Exercise details: What lines in the records include the string "left"? Return each one.
#####
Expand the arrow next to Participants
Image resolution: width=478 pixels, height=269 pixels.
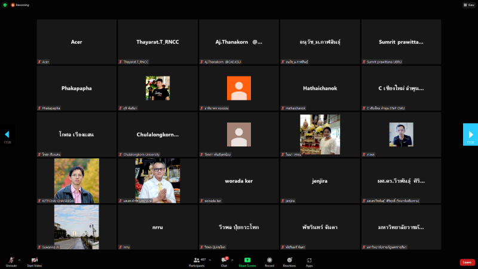[x=211, y=259]
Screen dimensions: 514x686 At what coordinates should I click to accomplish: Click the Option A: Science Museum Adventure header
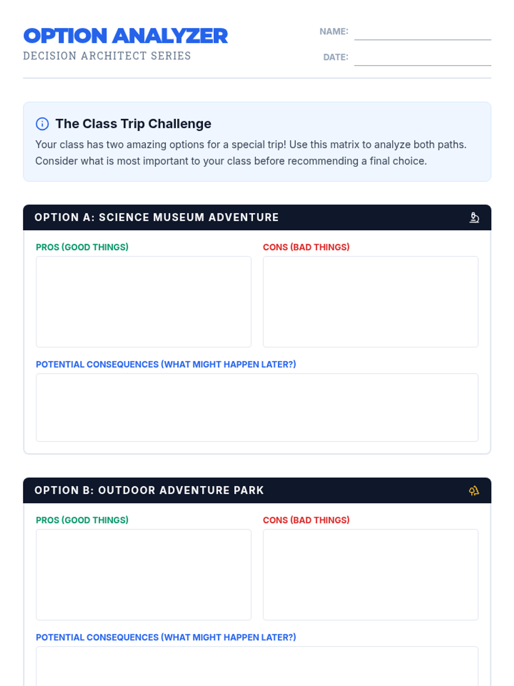pyautogui.click(x=257, y=217)
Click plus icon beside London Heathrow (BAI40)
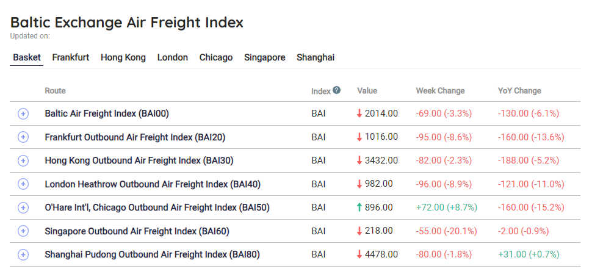The width and height of the screenshot is (592, 277). [23, 184]
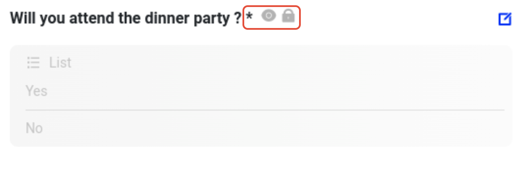Click blank space right of the lock icon

tap(395, 18)
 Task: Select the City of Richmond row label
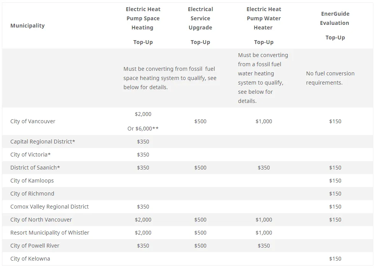[32, 194]
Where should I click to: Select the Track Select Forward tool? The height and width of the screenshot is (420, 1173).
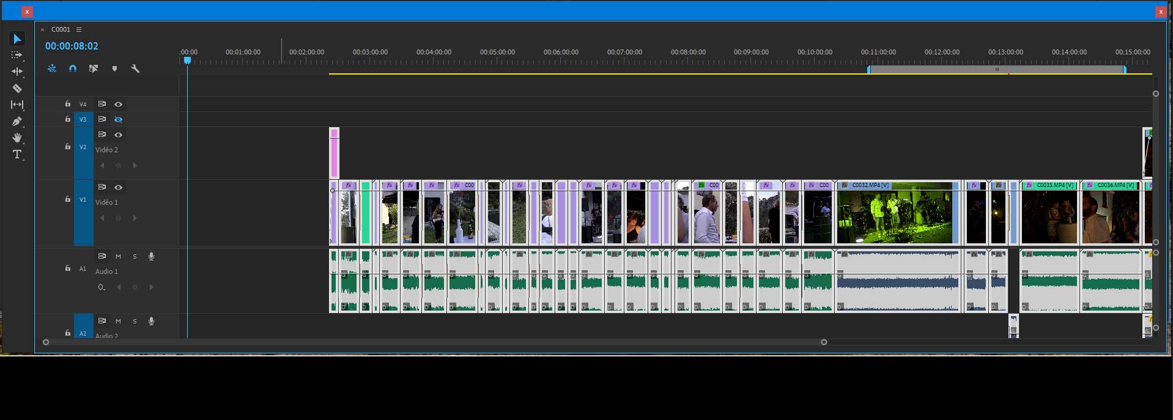17,55
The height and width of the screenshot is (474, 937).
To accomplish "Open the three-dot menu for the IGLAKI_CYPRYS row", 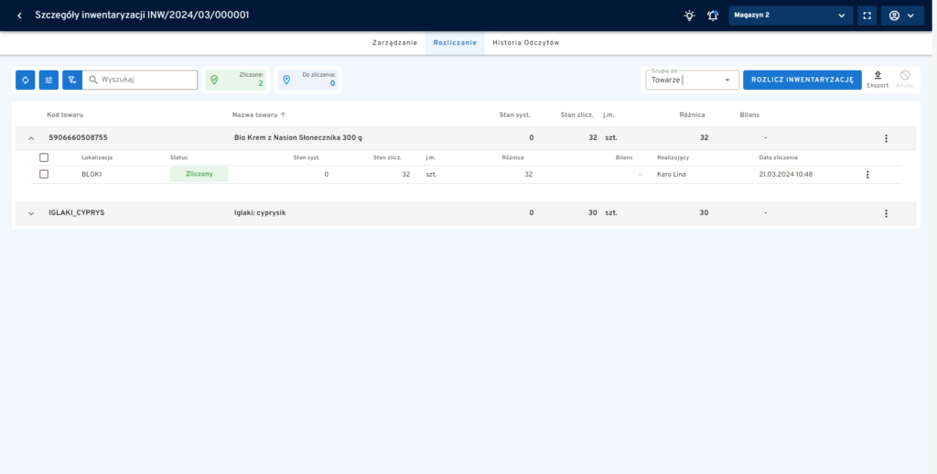I will 886,213.
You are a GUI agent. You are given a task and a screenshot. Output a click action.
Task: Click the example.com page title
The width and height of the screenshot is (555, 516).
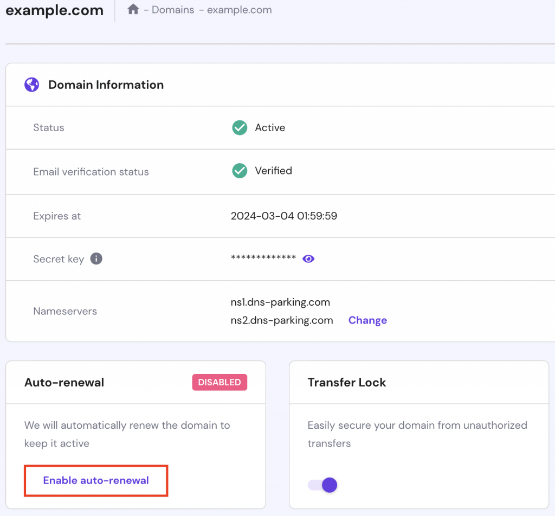pos(55,10)
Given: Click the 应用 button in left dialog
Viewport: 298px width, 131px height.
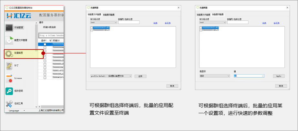Looking at the screenshot, I should tap(140, 76).
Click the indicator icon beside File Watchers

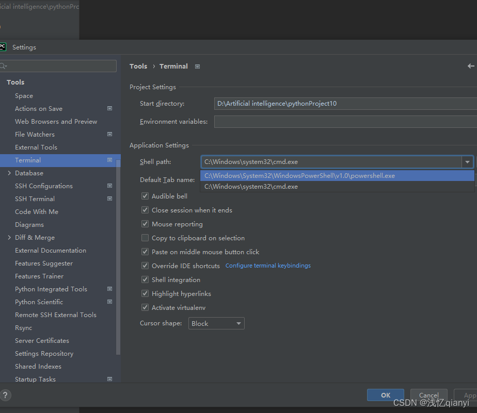tap(109, 134)

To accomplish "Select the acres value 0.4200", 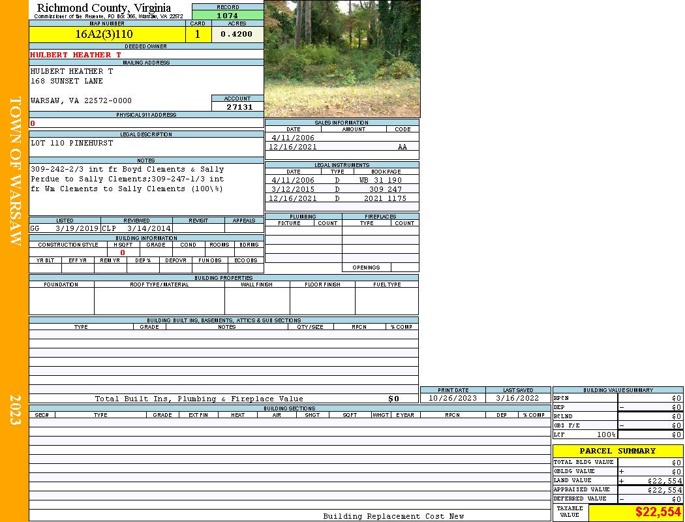I will pos(237,35).
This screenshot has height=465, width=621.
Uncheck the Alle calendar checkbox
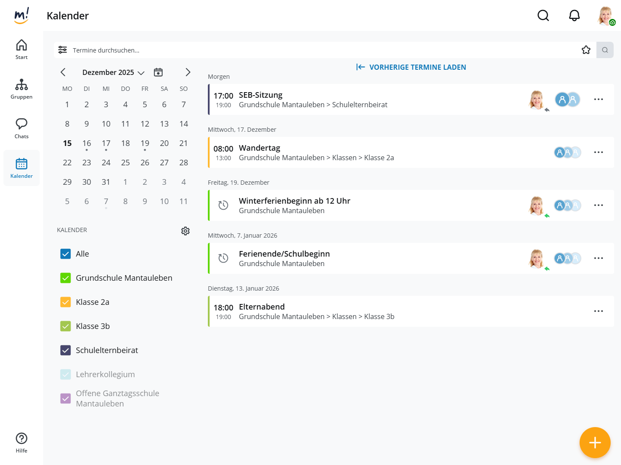point(66,254)
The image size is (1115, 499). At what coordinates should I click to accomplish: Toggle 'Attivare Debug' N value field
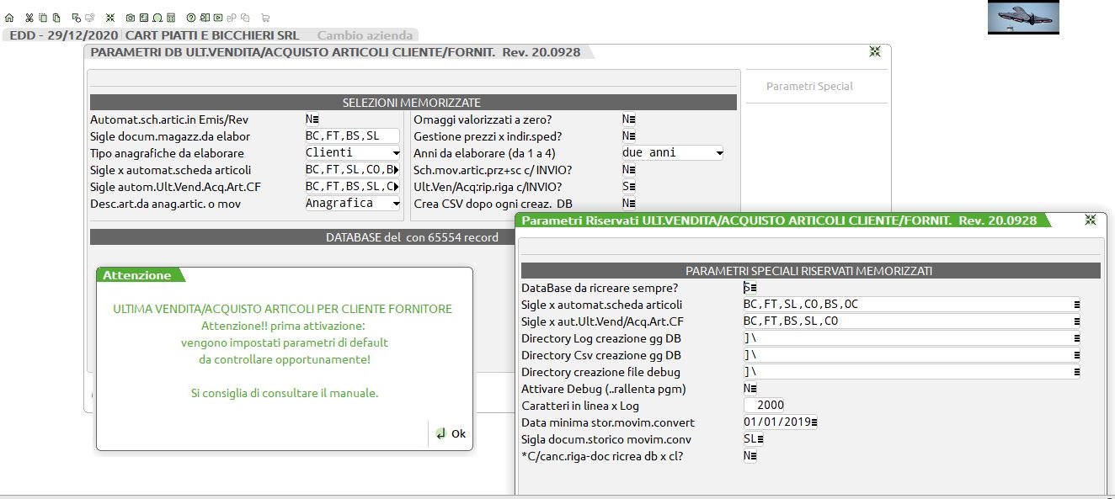750,389
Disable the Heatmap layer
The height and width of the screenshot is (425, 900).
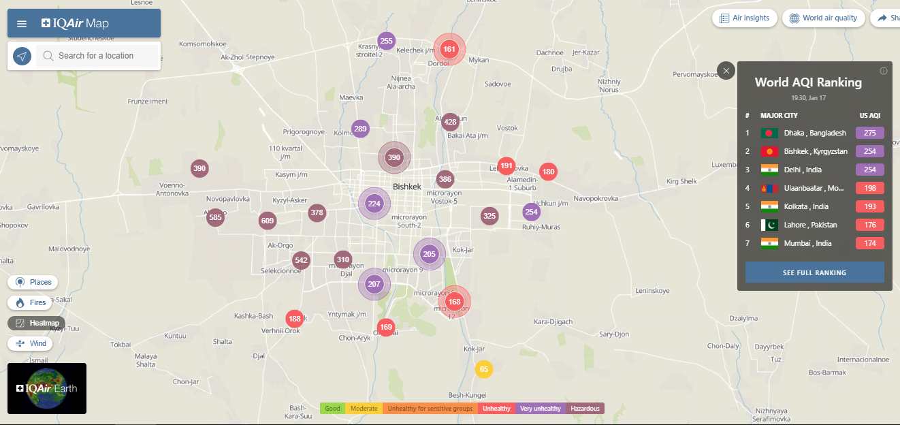coord(37,323)
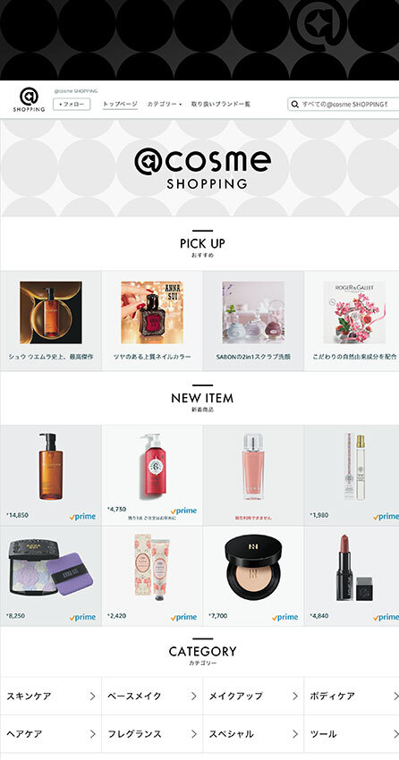Open the ANNA SUI nail color thumbnail

point(152,312)
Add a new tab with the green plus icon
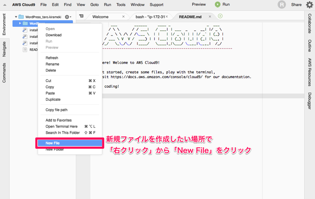315x199 pixels. [220, 16]
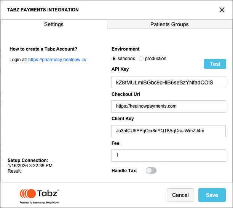Click the dialog title TABZ PAYMENTS INTEGRATION
This screenshot has width=233, height=208.
tap(43, 10)
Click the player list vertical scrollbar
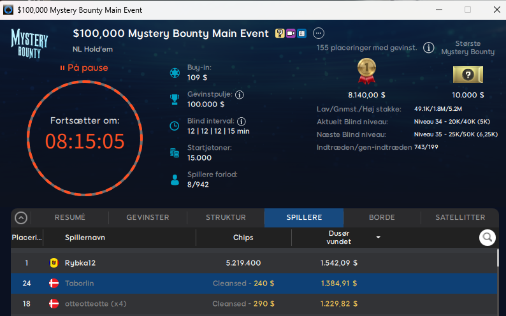The image size is (506, 316). 498,280
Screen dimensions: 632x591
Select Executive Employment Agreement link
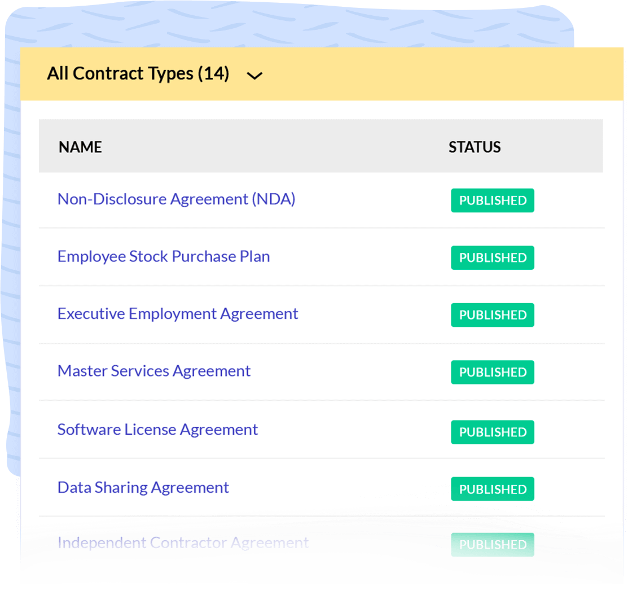pos(178,314)
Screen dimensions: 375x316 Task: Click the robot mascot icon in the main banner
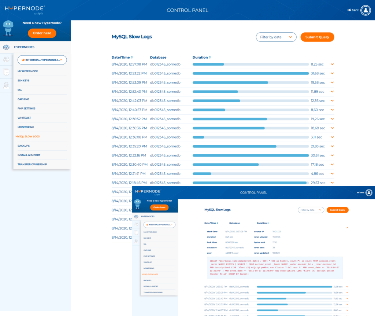click(x=8, y=29)
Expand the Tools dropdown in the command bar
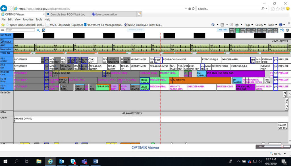The width and height of the screenshot is (291, 166). point(272,24)
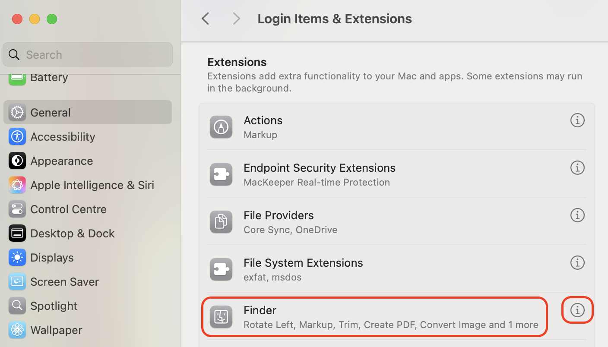Screen dimensions: 608x347
Task: Open Apple Intelligence & Siri settings
Action: [x=92, y=185]
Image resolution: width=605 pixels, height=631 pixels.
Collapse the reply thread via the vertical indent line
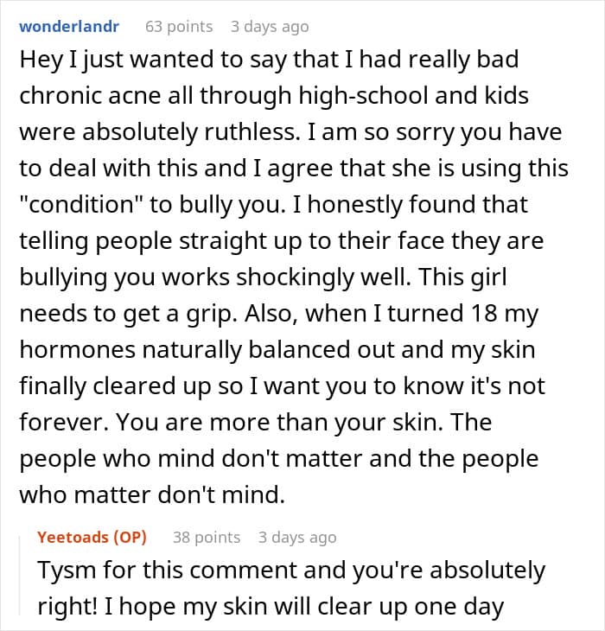pyautogui.click(x=20, y=576)
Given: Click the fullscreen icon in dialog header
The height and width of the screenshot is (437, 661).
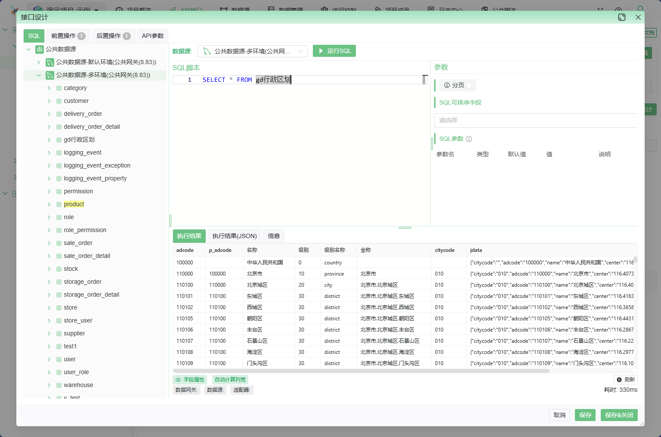Looking at the screenshot, I should point(621,17).
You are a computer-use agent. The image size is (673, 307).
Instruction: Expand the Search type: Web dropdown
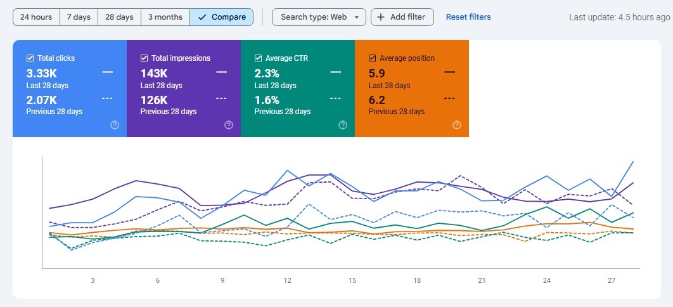click(319, 17)
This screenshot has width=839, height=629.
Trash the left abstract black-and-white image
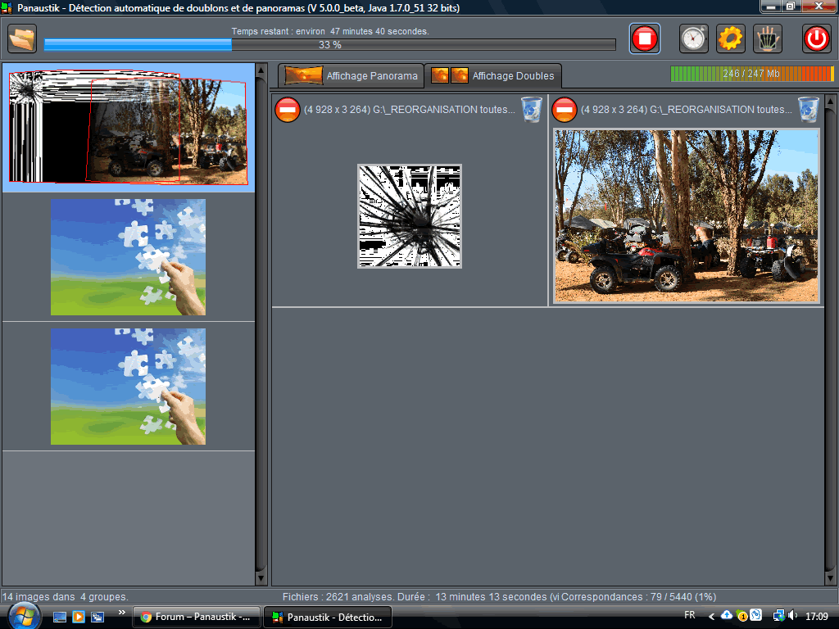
#####
Result of this exercise:
Given: Click the 应用 button in left dialog
Trash the left abstract black-and-white image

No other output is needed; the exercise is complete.